O primeiro galpão alugado pelo empresário Gustavo Rocha no bairro Santa Felicidade, em Maringá, era de madeira, cercado por mato e estradas de terra. Vinte anos depois, a paisagem reflete um bairro urbanizado, mas ainda carente. Os cerca de 70 funcionários da empresa são moradores da comunidade.
  Os casulos, antes produzidos pelo empresário, hoje são terceirizados e comprados principalmente da Cocamar. ‘‘Priorizamos os casulos rejeitados pelas grandes indústrias, mas também compramos casulos de qualidade’’, assinala Rocha. As tintas, explica, são desenvolvidas a partir de plantas da flora local, como erva-mate, folha de manga, semente de eucalipto e até cebola. ‘‘Aprendi essa técnica de tingimento com frades franciscanos que colonizaram a Ilha de Tenerife, na Europa’’, conta.
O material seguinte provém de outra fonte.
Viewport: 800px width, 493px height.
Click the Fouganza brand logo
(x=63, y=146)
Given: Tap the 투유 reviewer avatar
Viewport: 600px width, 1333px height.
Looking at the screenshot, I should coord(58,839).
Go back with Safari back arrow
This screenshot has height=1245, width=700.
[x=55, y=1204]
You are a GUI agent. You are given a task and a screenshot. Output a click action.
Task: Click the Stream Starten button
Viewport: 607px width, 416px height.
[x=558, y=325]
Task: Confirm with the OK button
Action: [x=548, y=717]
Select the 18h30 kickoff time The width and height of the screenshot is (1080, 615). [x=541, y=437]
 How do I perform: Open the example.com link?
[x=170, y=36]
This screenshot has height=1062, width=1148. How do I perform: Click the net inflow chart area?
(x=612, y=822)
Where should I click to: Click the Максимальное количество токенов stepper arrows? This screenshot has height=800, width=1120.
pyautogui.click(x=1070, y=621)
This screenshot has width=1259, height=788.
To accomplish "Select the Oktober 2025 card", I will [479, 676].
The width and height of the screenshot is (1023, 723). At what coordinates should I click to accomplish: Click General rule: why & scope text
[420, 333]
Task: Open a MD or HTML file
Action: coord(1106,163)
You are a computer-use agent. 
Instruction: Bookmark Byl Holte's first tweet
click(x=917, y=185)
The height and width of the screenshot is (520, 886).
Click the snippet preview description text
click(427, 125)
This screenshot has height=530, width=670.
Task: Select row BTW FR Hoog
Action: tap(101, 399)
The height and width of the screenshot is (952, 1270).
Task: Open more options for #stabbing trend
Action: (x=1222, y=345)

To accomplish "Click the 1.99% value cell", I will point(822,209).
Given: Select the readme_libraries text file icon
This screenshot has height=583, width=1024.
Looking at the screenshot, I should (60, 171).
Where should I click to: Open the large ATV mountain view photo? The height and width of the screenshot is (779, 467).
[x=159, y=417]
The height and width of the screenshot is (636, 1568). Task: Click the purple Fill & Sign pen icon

As peças ainda são tecidas com detalhes especiais como pulseirinhas artesanais, taboa e filetos de madeira, que dão caráter único ao tecido pronto.
  Pioneiro na América do Sul, o projeto O Casulo Feliz é a realização do sonho do garoto de 13 anos que confeccionava peças artesanais por hobby. ‘‘Além de defender um ideal preciso ter a mentalidade de empresário, para garantir o sucesso do projeto e o pagamento dos funcionários.’’ (M.G.)